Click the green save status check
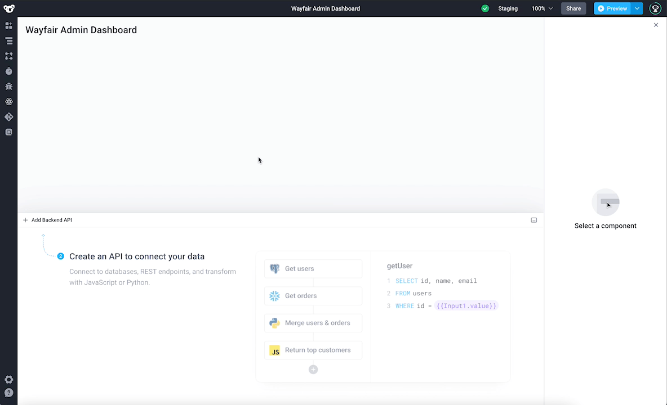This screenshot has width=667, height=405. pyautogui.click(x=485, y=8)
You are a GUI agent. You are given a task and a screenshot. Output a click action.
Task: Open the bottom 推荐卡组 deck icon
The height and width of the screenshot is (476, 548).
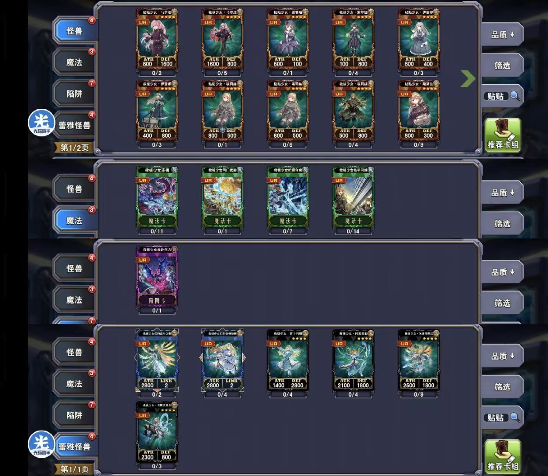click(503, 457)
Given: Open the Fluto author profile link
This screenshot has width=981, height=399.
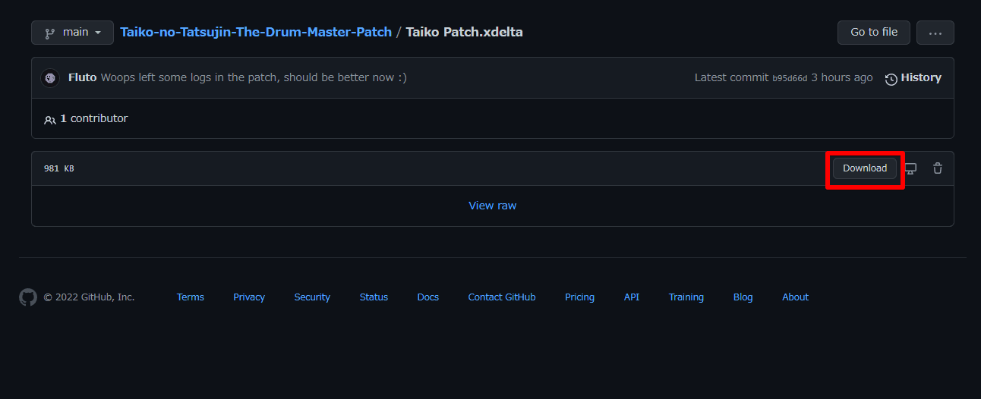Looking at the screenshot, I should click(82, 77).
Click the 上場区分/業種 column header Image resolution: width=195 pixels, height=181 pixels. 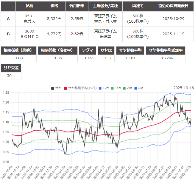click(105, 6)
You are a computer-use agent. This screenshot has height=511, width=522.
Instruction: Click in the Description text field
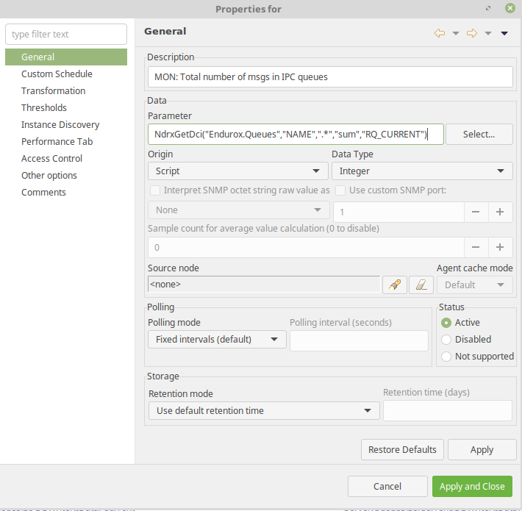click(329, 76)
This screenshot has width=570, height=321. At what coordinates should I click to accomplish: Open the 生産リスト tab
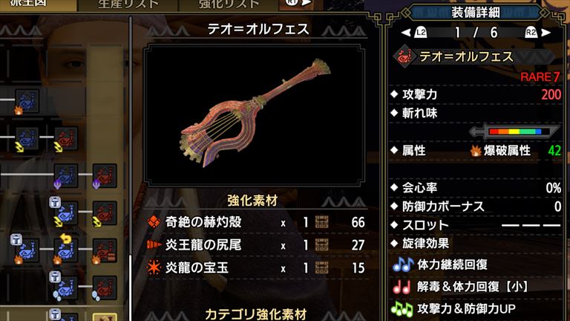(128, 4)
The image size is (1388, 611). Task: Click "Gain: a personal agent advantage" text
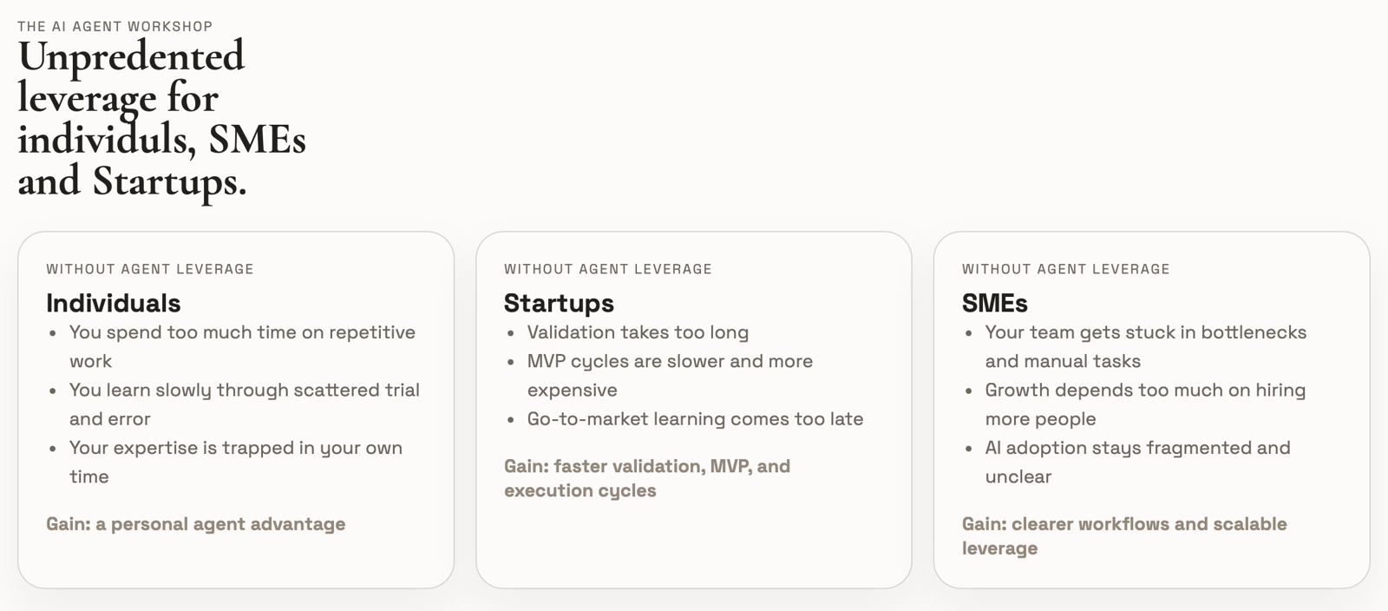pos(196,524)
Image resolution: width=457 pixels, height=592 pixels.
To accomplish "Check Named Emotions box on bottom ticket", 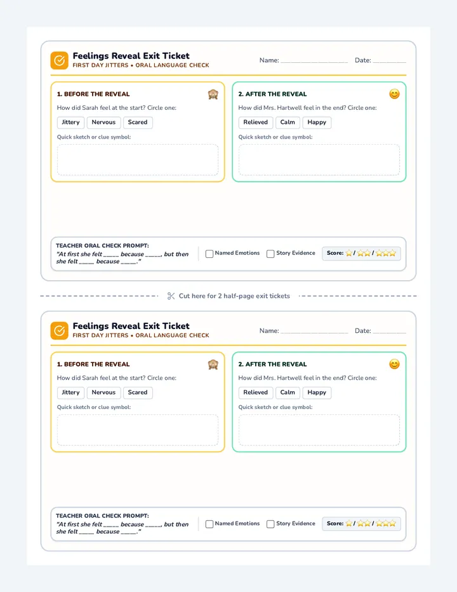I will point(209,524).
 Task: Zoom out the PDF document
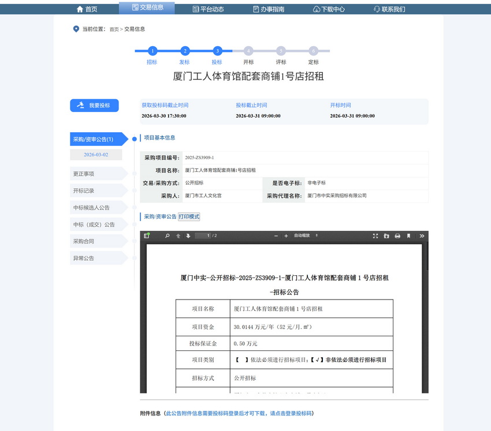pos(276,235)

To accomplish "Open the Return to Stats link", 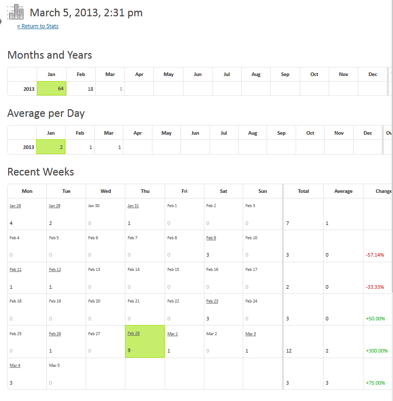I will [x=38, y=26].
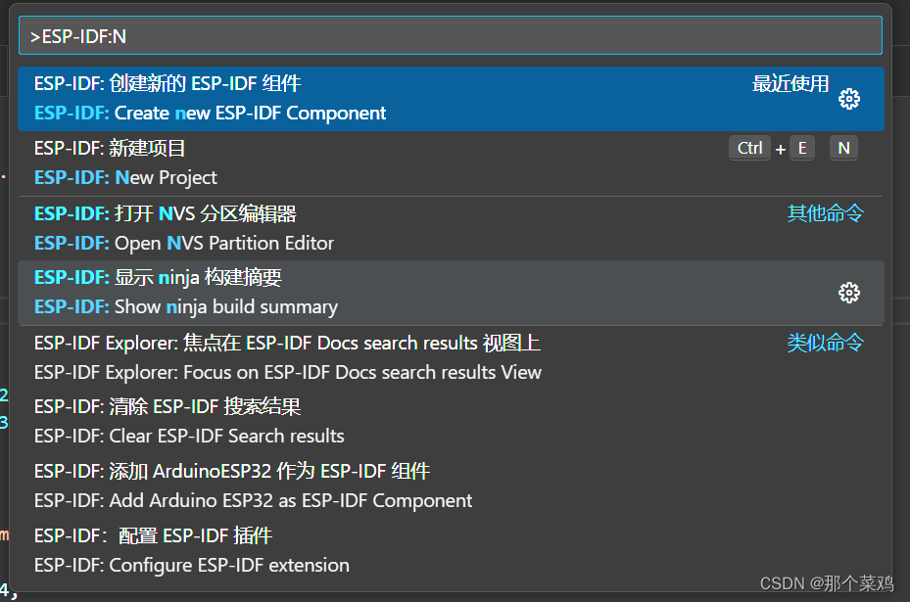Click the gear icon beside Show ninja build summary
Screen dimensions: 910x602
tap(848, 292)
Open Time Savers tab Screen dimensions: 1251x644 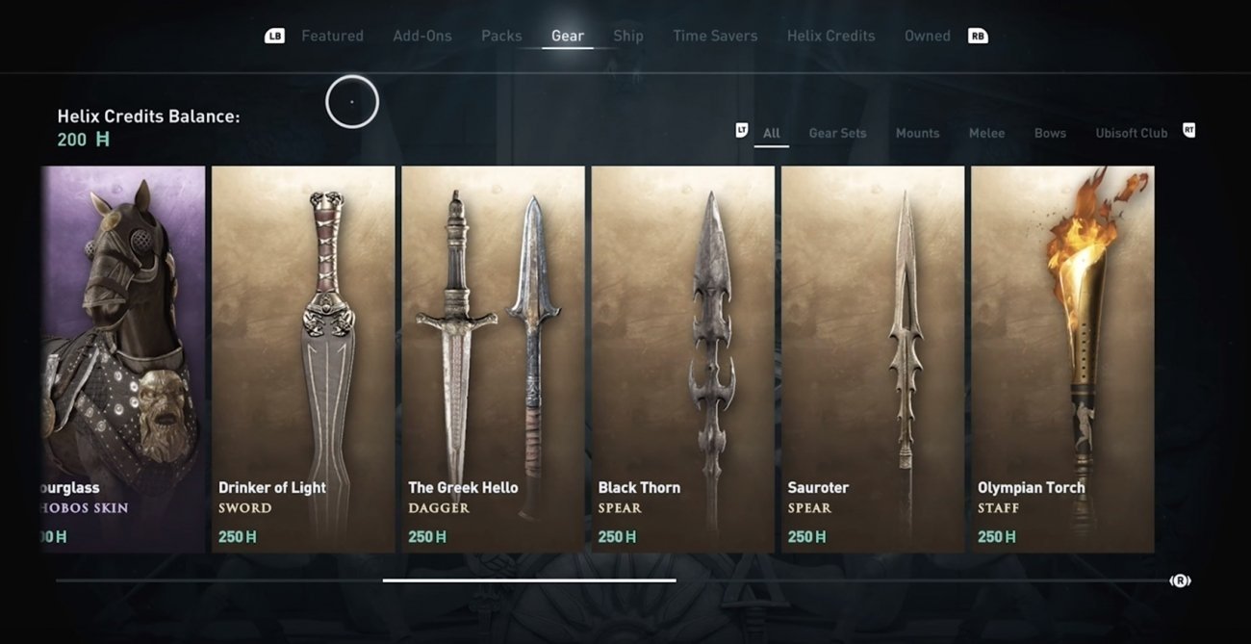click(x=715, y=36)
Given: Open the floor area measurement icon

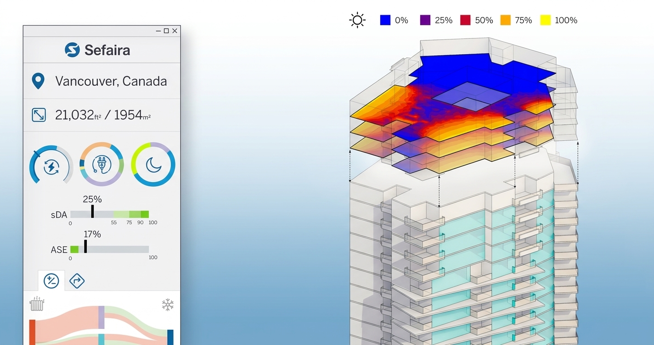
§
**TASK PROMPT:** Would you repeat the material above exactly, line for line, from its first line to the line with "Task: Open the bottom 推荐卡组 deck icon", including both and skipping every picture?

**OUTPUT:**
Click the green save status check
This screenshot has width=667, height=405. pyautogui.click(x=485, y=8)
You are a GUI agent. You are given a task and a screenshot. Output a click action.
Task: Open the bottom 推荐卡组 deck icon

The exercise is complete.